Re: Blobstorage Locally and on HDFS

Posted by Konstantin Knauf <ko...@tngtech.com>.

Hi Ufuk,

thanks for your quick answer.

Setup: 2 Servers, each running a JM as well as TM

1) Removing all existing blobstores locally (/tmp) as well as on HDFS
2) Starting a flink streaming job

Now there are the following BLOBs:

Local:

*Leader JM:

4.0K    /tmp/blobStore-563a8820-9617-4d89-97a7-fc3cc258dff4/incoming

64M     /tmp/blobStore-563a8820-9617-4d89-97a7-fc3cc258dff4

64M     /tmp/blobStore-563a8820-9617-4d89-97a7-fc3cc258dff4/cache

64M     /tmp/blobStore-c6b93d41-8916-4a8d-b595-6e35f0b10401

64M     /tmp/blobStore-c6b93d41-8916-4a8d-b595-6e35f0b10401/cache

*Standby JM:

64M     /tmp/blobStore-4cbfd3c0-2a70-4485-8fc0-045ca7f08cea

64M     /tmp/blobStore-4cbfd3c0-2a70-4485-8fc0-045ca7f08cea/cache

HDFS:

66595700 2016-09-30 13:03
<..>/flink/blob/cache/blob_da76e12b949a83404f97b6eb59416deaa31a907b


3) Cancelinng both jobs via command line:

Now there are the following BLOBs:

**same as above**

When starting the same job again, no new blobs are created.

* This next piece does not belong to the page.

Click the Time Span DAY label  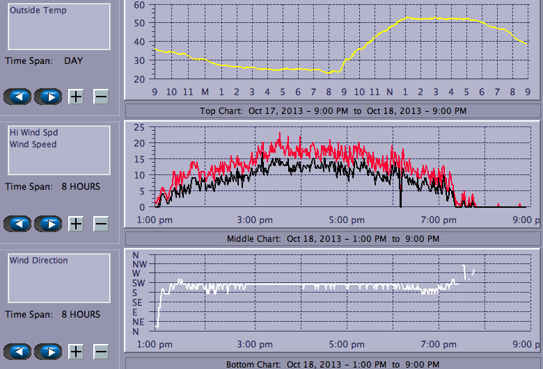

Is it a problem to delete local blobStores of running jobs or will the
blobs just be downloaded again from HDFS if needed?

Cheers,

Konstantin



Is it correct, that ea

On 30.09.2016 10:28, Ufuk Celebi wrote:
> On Fri, Sep 30, 2016 at 9:12 AM, Konstantin Knauf
> <ko...@tngtech.com> wrote:
>> we are running a Flink (1.1.2) Stand-Alone Cluster with JM HA, and HDFS
>> as checkpoint and recovery storage dir. What we see is that blobStores
>> are stored in HDFS as well as under the local Jobmanagers and
>> Taskmanagers /tmp directory.
>>
>> Is this the expected behaviour? Is there any documentation on which
>> blobs are stored locally and which are stored in HDFS in our case? In
>> particular, we would need to know when it is save to delete blobs stored
>> locally because there are not cleanup up by Flink and fill up the /tmp
>> partition eventually.
> 
> BLOBs are copied to another directory in case of HA in order to be
> available for other job managers that might take over.
> 
> On regular termination (cancel, finish) all BLOBs should be cleaned
> up. With hard failures, it can happen that BLOBs are not cleaned up.
> 
> Do you know in which cases you see BLOBs not being cleaned up? If it
> is the first one, that sounds like a bug to me.
> 
> – Ufuk
> 

-- 
Konstantin Knauf * konstantin.knauf@tngtech.com * +49-174-3413182
TNG Technology Consulting GmbH, Betastr. 13a, 85774 Unterföhring
Geschäftsführer: Henrik Klagges, Christoph Stock, Dr. Robert Dahlke
Sitz: Unterföhring * Amtsgericht München * HRB 135082

Re: Blobstorage Locally and on HDFS

Posted by Ufuk Celebi <uc...@apache.org>.

On Fri, Sep 30, 2016 at 9:12 AM, Konstantin Knauf
<ko...@tngtech.com> wrote:
> we are running a Flink (1.1.2) Stand-Alone Cluster with JM HA, and HDFS
> as checkpoint and recovery storage dir. What we see is that blobStores
> are stored in HDFS as well as under the local Jobmanagers and
> Taskmanagers /tmp directory.
>
> Is this the expected behaviour? Is there any documentation on which
> blobs are stored locally and which are stored in HDFS in our case? In
> particular, we would need to know when it is save to delete blobs stored
> locally because there are not cleanup up by Flink and fill up the /tmp
> partition eventually.

BLOBs are copied to another directory in case of HA in order to be
available for other job managers that might take over.

On regular termination (cancel, finish) all BLOBs should be cleaned
up. With hard failures, it can happen that BLOBs are not cleaned up.

Do you know in which cases you see BLOBs not being cleaned up? If it
is the first one, that sounds like a bug to me.

– Ufuk